Warren, Fortas, Harlan, Brennan, Black, Stewart, Clark, White, Douglas

Author: White

[ 383 U.S. Page 638]

 MR. JUSTICE WHITE delivered the opinion of the Court.

The Borden Company, respondent here, produces and sells evaporated milk under the Borden name, a nationally advertised brand. At the same time Borden packs and markets evaporated milk under various private brands owned by its customers. This milk is physically and chemically identical with the milk it distributes under its own brand but is sold at both the wholesale and retail level at prices regularly below those obtained for the Borden brand milk. The Federal Trade Commission found the milk sold under the Borden and the private labels to be of like grade and quality as required for the applicability of § 2 (a) of the Robinson-Patman Act,*fn1 held the price differential to be discriminatory

[ 383 U.S. Page 639]

     within the meaning of the section, ascertained the requisite adverse effect on commerce, rejected Borden's claim of cost justification and consequently issued a cease-and-desist order. The Court of Appeals set aside the Commission's order on the sole ground that as a matter of law, the customer label milk was not of the same grade and quality as the milk sold under the Borden brand. 339 F.2d 133. Because of the importance of this issue, which bears on the reach and coverage of the Robinson-Patman Act, we granted certiorari. 382 U.S. 807. We now reverse the decision of the Court of Appeals and remand the case to that court for the determination of the remaining issues raised by respondent Borden in that court. Cf. Federal Trade Comm'n v. Anheuser-Busch, Inc., 363 U.S. 536, 542.

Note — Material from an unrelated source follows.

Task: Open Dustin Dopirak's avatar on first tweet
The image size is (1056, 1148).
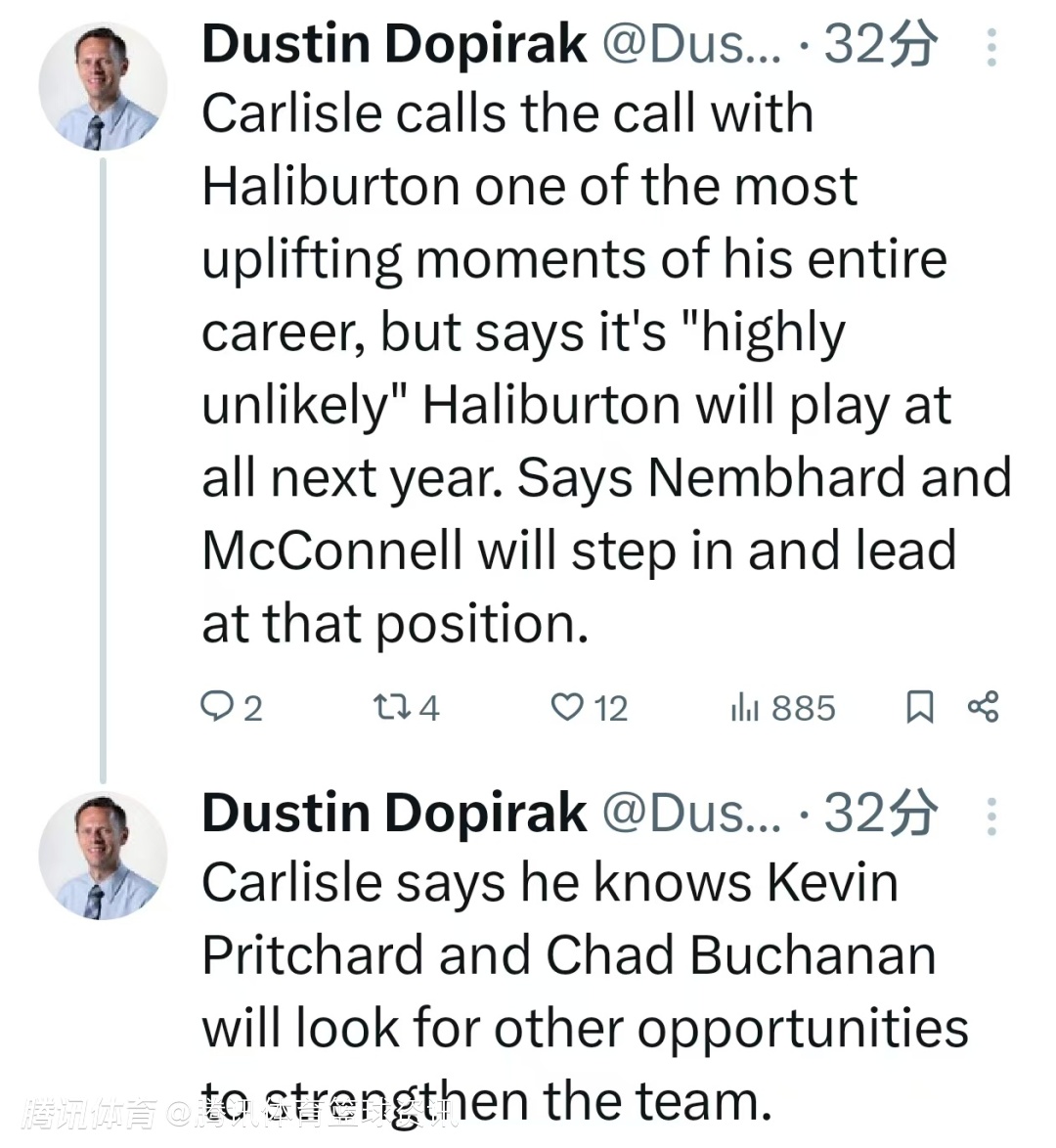Action: tap(102, 86)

The position of Borden and of the Court of Appeals is that the determination of like grade and quality, which is a threshold finding essential to the applicability of § 2 (a), may not be based solely on the physical properties of the products without regard to the brand names they bear and the relative public acceptance these brands enjoy -- "consideration should be given to all commercially significant distinctions which affect market value, whether they be physical or promotional." 339 F.2d, at 137. Here, because the milk bearing the Borden brand regularly sold at a higher price than did the milk with a buyer's label, the court considered the products to be "commercially" different and hence of different "grade" for the purposes of § 2 (a), even though they were physically identical and of equal quality. Although a mere

[ 383 U.S. Page 640]

     difference in brand would not in itself demonstrate a difference in grade, decided consumer preference for one brand over another, reflected in the willingness to pay a higher price for the well-known brand, was, in the view of the Court of Appeals, sufficient to differentiate chemically identical products and to place the price differential beyond the reach of § 2 (a).

[ 16 L. Ed. Page ]

     We reject this construction of § 2 (a), as did both the examiner and the Commission in this case. The Commission's view is that labels do not differentiate products for the purpose of determining grade or quality, even though the one label may have more customer appeal and command a higher price in the marketplace from a substantial segment of the public. That this is the Commission's long-standing interpretation of the present Act, as well as of § 2 of the Clayton Act before its amendment by the Robinson-Patman Act,*fn2 may be gathered from the Commission's decisions dating back to 1936. Whitaker Cable Corp., 51 F. T. C. 958 (1955); Page Dairy Co., 50 F. T. C. 395 (1953); United States Rubber Co., 46 F. T. C. 998 (1950); United States Rubber Co., 28 F. T. C. 1489 (1939); Hansen Inoculator Co., 26 F. T. C. 303 (1938); Goodyear Tire & Rubber Co., 22 F. T. C. 232 (1936). These views of the agency are entitled to respect, Federal Trade Comm'n v. Mandel Brothers, Inc., 359 U.S. 385, 391, and represent a more reasonable construction of the statute than that offered by the Court of Appeals.*fn3

[ 383 U.S. Page 641]

     Obviously there is nothing in the language of the statute indicating that grade, as distinguished from quality, is not to be determined by the characteristics of the product itself, but by consumer preferences, brand acceptability or what customers think of it and are willing to pay for it. Moreover, what legislative history there is concerning this question supports the Commission's construction of the statute rather than that of the Court of Appeals.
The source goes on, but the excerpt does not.